About Reset Node ID and pg_auto_failover to initial state.

hapostgres / pg_auto_failover

Postgres extension and service for automated failover and high-availability

Other

1.07k stars 112 forks source link

About Reset Node ID and pg_auto_failover to initial state. #969

Closed curtis18 closed 1 year ago

curtis18 commented 1 year ago

I would like to reset Node ID and tried to clear everything in monitor and postgres node, but it is unsuccessful and the service cannot run with following error. How can I reset the node ID number or the initial state of pg_auto_failover? I delete the databases in both monitor and postgres nodes, but it still shows 56. Thank you.

bagafoot commented 1 year ago

connect to monitor pg database with psql, there is "pgautofailover.node" table. You can delete related node from table or run function "pgautofailover.remove_node(host, port)".

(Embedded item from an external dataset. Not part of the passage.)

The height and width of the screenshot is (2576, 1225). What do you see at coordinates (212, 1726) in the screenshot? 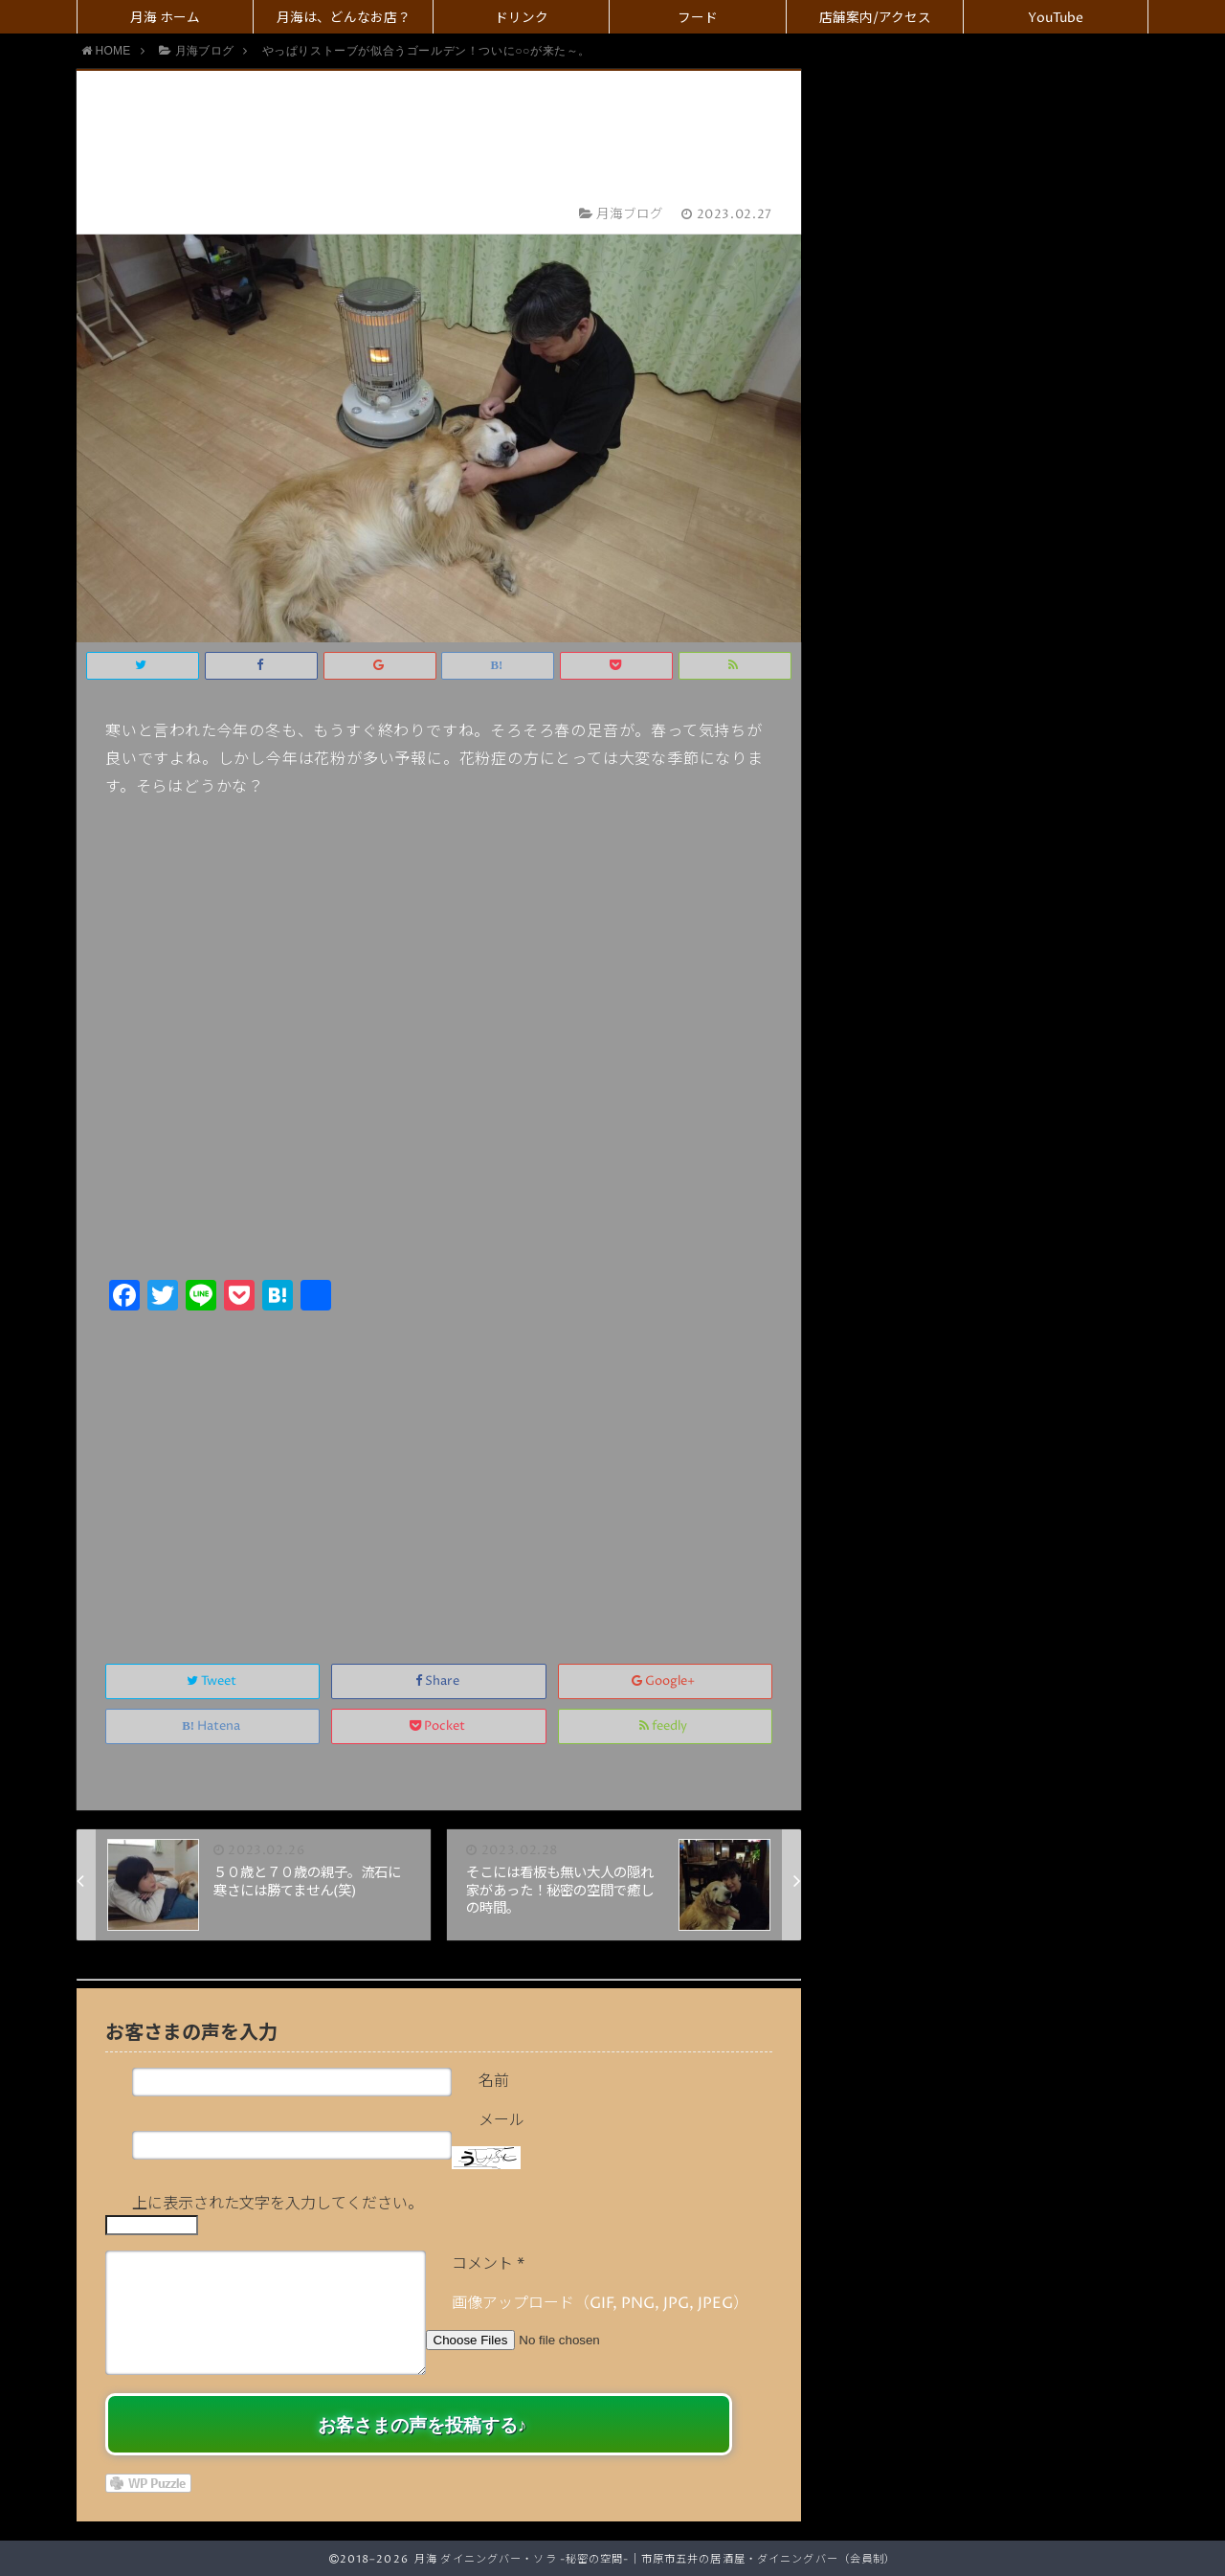
I see `Hatena` at bounding box center [212, 1726].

DimCitus commented 1 year ago

Please provide a clear set of steps that allow reproducing your problem, or at the very least provide the command line(s) you tried and their result. Also never share logs as images, as it makes them hard to read and impossible to process. Closing for lack of actionable information. If you need help, consider opening this issue again with some level of information.

curtis18 commented 1 year ago

connect to monitor pg database with psql, there is "pgautofailover.node" table. You can delete related node from table or run function "pgautofailover.remove_node(host, port)".

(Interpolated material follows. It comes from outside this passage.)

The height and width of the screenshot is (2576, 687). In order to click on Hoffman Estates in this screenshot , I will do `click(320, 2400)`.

Thanks for your help @bagafoot. I tried to locate "pgautofailover.node" table, but I cannot locate where is "pgautofailover.node".

pg_auto_failover=# \dt Did not find any relations.

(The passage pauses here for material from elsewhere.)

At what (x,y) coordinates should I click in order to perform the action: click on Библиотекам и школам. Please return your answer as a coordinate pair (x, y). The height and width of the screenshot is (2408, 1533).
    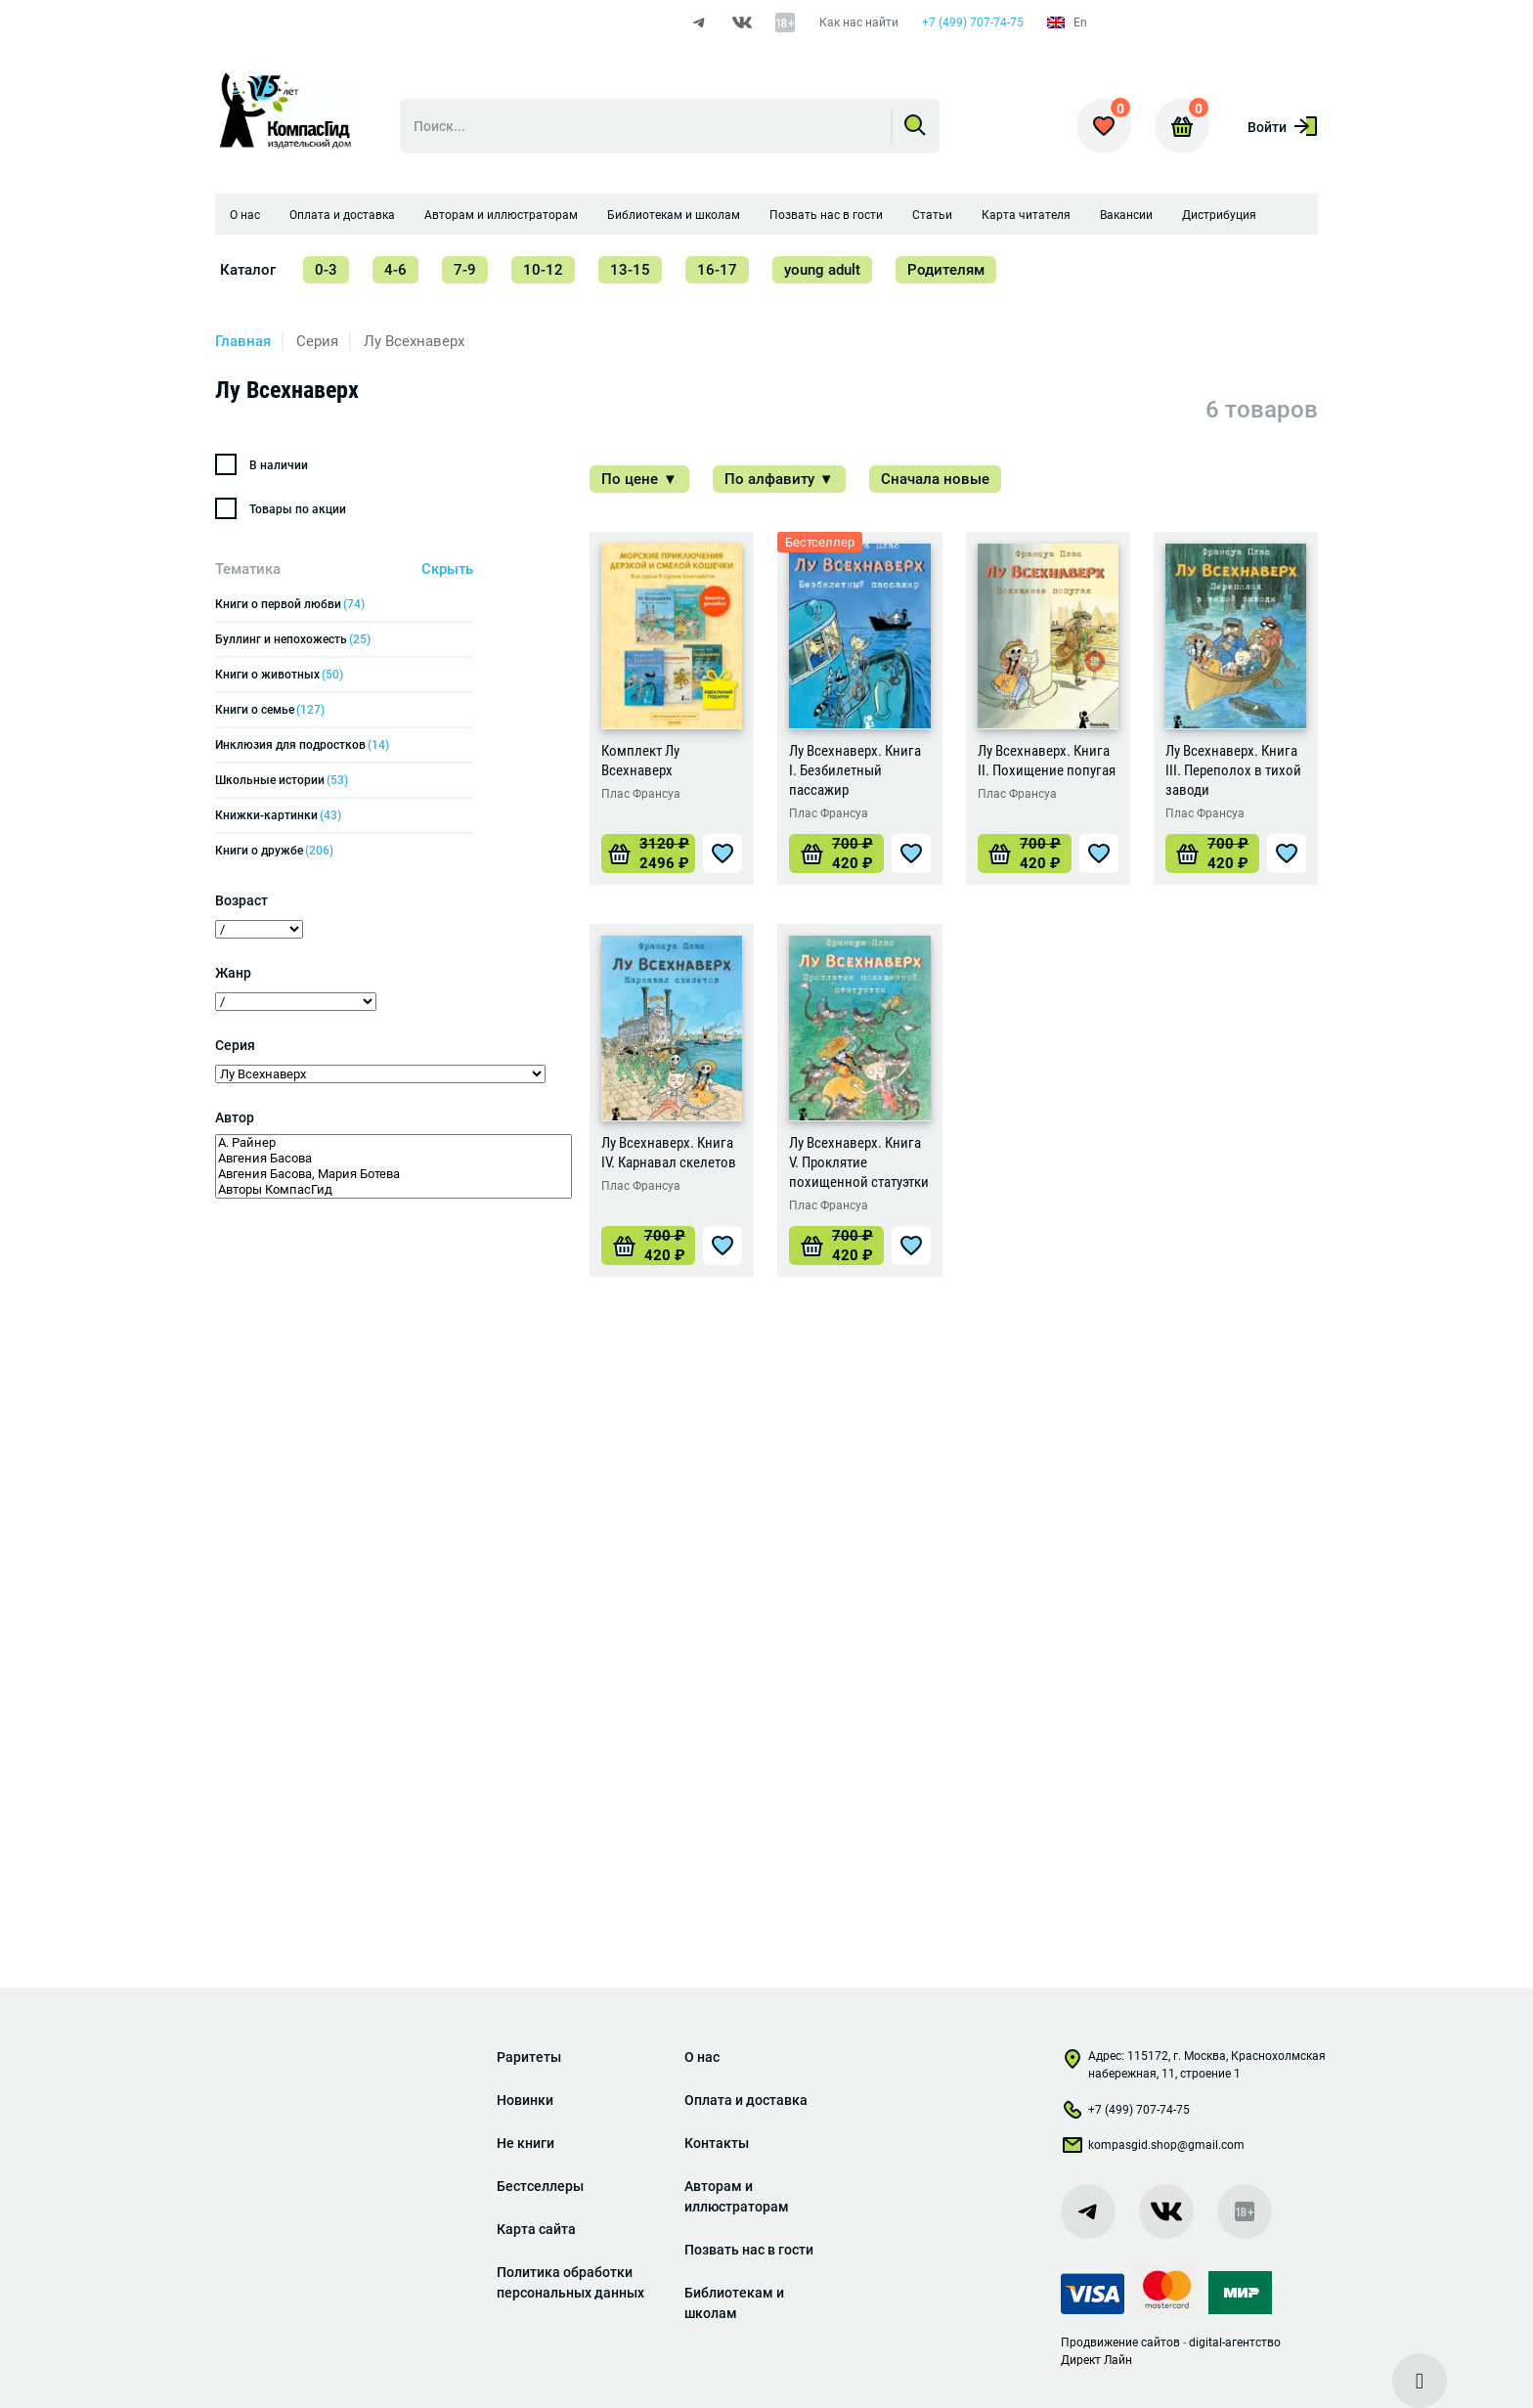
    Looking at the image, I should click on (673, 216).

I finally purge, restart, and reinstall the pg_auto_failover in order to resolve the issue. I cannot reproduce the issue after resolving the issue @DimCitus. I believe it may occur when the service of pg_auto_failover was still running, but the folder is pg_data folder was removed and therefore the non-working service was keeping alive and was unable to be stopped.

bagafoot commented 1 year ago

pgautofailover.node it is schema name that contain node table, you should check \dt pgautofailover.*

curtis18 commented 1 year ago

Thank you @bagafoot. May I know is there any pg_autoctl function that can pause streaming replication on all secondary nodes? I know pg_wal_replay_pause() can do it, but it requires to run under psql and one by one.